Caroline Matteo has been a practicing midwife for 12 years, in various hospital and community settings in France. She has been involved in a midwifery voluntary organization providing continuous training for midwives in developing countries. She is progressing towards a career in midwifery education. Her focus is on improving and revealing the specific role of the midwife in perineatal health. Her research proect is part of a professional doctorate program and was awarded a grant from Fondation Mustela and the French National College of Midwives in 2018.

 

Abstract:

Statement of the Problem: Postpartum pain has shown to be linked to a variety of consequences on health and well-being such as: mobility and ability to perform daily tasks, bonding with infant, mental health, breastfeeding.
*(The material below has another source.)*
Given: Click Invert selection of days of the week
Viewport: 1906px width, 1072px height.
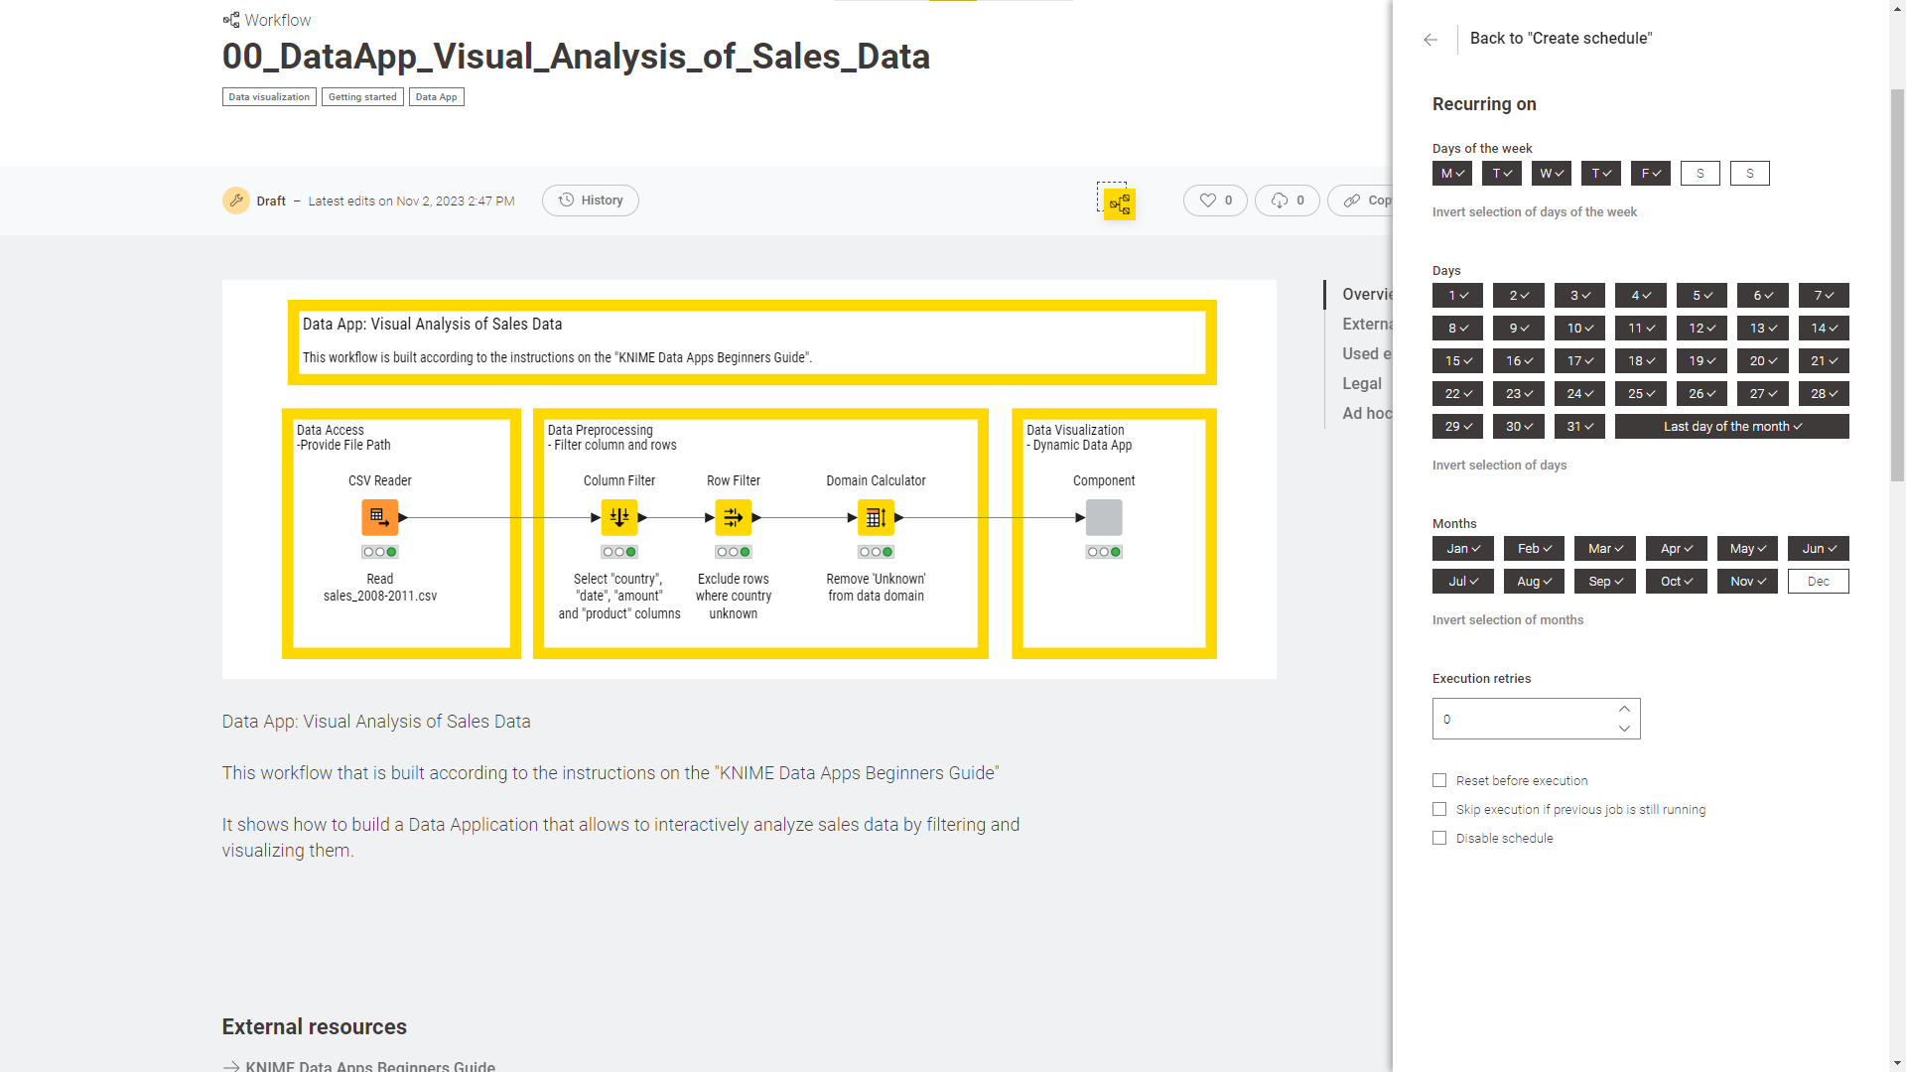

Perineal pain is the most frequently reporter pain (90% of patients), and is also associated with impact on sexual activity. Studies in midwifery have suggested that perineal pain is strongly associated to episiotomy, tear, or laceration, but that it may also be present in the case of an intact perineum. This is coherent with research in other medical specialties that suggest pain is not necessarily proportionate to anatomic lesions, and that other determinants are at stake. Studies encompassing all perineal statuses have suggested alternative determinants such as: breastfeeding, mental health, mode of delivery, pushing technique. However, no study to this day explores patients’ views, nor is there a study that explores specifically the case intact perineums. This study is a gadamerian hermeneutic study and aims to gain an understanding of postpartum perineal pain in the absnce of vaginal damage. This is hoped to enable better prevention, care, and understanding by midwives in order to improve patients’ experience of postpartum.  Data collection will take place in France between September 2019 and March 2020. The data will be collected using open interviews of participants having given birth vaginally to a single live child and have not undergond episiotomy, tear, or laceration. The study will be guided by Fleming et al’s (2003) 5 steps for data analysis.